Hannah felt frozen in place. But her gaze was drawn to Mary, who seemed as happy and hopeful as any new bride. Hannah imagined the journey before her, the places she would see. The moon above Jerusalem lighting the white stones. Stars like runes, ancient and meaningful, spreading overhead.
“I’m feeling unwell,” Hannah whispered to Dr. Hall, and pushed her chair back from the table. She focused on the pale pink roses on the carpet beneath her feet. Its thick pile caught the legs of the chair, making it difficult to stand.
She heard Edward say her name. But Hannah continued through the grand foyer with its polished floors, and out the door with its ostentatious brass knocker in the shape of a right whale, and then she was in the street, striding toward the home she was about to lose, under the only night sky she would ever observe. It was difficult to think clearly, now that her only hope for a future of her own choosing had announced his plans to depart for the other side of the world. It was her worst nightmare, what everyone had warned her of. Edward was leaving, and there was nothing Hannah could do to stop it.
And then Mary was running to catch up, calling her name with her sweet, trilling voice, but Hannah didn’t break her stride until Mary seized her elbow and yanked her to a halt.
“Please! Let me speak.”
They faced each other like adversaries about to duel.
“You must know that Edward wanted to share our plans with you personally, but you disappeared amid the festival,” Mary said, trying to catch her breath.
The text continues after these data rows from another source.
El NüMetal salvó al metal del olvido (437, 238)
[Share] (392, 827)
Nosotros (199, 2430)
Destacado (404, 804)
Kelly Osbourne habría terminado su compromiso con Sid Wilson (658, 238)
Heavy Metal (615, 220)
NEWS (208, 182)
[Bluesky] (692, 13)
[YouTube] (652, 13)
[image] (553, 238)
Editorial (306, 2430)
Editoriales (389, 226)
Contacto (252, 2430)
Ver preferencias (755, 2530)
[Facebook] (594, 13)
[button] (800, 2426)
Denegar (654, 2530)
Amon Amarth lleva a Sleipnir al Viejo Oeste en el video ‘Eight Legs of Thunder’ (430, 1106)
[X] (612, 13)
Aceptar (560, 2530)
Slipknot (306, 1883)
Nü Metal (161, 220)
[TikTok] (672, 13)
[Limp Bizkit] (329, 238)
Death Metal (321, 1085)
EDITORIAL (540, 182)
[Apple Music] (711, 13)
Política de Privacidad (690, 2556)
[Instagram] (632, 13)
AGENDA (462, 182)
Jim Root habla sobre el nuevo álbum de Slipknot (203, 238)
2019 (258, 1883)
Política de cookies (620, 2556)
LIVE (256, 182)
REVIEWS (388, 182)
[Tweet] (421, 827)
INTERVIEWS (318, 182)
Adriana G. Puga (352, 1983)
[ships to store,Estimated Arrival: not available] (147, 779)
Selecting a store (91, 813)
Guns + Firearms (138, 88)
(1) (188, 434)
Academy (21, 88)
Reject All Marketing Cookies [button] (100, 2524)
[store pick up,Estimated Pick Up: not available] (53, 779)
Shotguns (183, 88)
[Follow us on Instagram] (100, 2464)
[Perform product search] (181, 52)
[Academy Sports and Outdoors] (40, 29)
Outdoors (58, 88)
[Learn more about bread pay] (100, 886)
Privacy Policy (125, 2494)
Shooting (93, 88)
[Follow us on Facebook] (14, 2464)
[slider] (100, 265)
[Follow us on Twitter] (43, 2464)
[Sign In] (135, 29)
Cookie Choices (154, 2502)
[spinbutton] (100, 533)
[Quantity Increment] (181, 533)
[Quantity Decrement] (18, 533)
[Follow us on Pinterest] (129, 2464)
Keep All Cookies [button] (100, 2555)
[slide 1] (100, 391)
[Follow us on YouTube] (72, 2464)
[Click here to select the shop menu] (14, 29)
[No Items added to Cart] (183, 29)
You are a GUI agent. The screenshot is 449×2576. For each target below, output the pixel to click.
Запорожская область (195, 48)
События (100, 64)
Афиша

She let go of Hannah’s elbow and brushed it with her hand to smooth the sleeve. Hannah pulled her arm away.
“Your plans,” she echoed.
“Yes.”
Mary straightened her shoulders and stared back. The sight of her calm brow and clear eyes was infuriating.
“Unbelievable.”
“Why is that, Hannah?” A hint of something hard crept into Mary’s voice.
“Where do I even begin? First, there is the matter of this being Edward’s home, and where his family is. This is where he belongs. And second, there is the matter of your own—fitness.” Hannah spat the word out as if it tasted bad.
“Fitness for what?”
Mary’s voice carried genuine confusion, but Hannah paused for only a fraction of a second. Then she ceased to think at all.
“For anything, as far as I can tell. For industry, to begin with. Do you plan to twitter with the birds and the fish all day long? Will you don your finest silks, your French lace, on the crossing? Will you assist with navigation? Collect specimens? Take a lunar? Read a chart? What
are
you fit for, indeed?”
Mary recoiled as if Hannah had slapped her.
“How dare you?” she whispered. “You know nothing of me. And apparently nothing of your own brother. I’ve shown you only interest and kindness, and in return you judge me. Not only me: you judge everyone! From the safety of your rooftop, or the blockade of your desk. Deeming us worthy, or unworthy, in the main, without knowing a thing about our nature. It’s remarkable, really. For all your industry, you see so very little. I pity you,” she finished, a sob catching in her throat. “Once Edward is gone, you’ll have no one at all.”
Mary turned her back and fled in the direction of her house, leaving Hannah standing in the middle of the dark street, adrift as a ship with no mast. Her rage receded, but she still felt like the victim of a cruel scheme to strip from her everything that mattered.
The house on India Street would only remind her of all she had lost. She couldn’t go back to dinner. Rooted in place, Hannah thought she could feel the Earth spinning on its axis, while she remained stuck in place, pinned to its surface by the invisible, unseen force of gravity itself.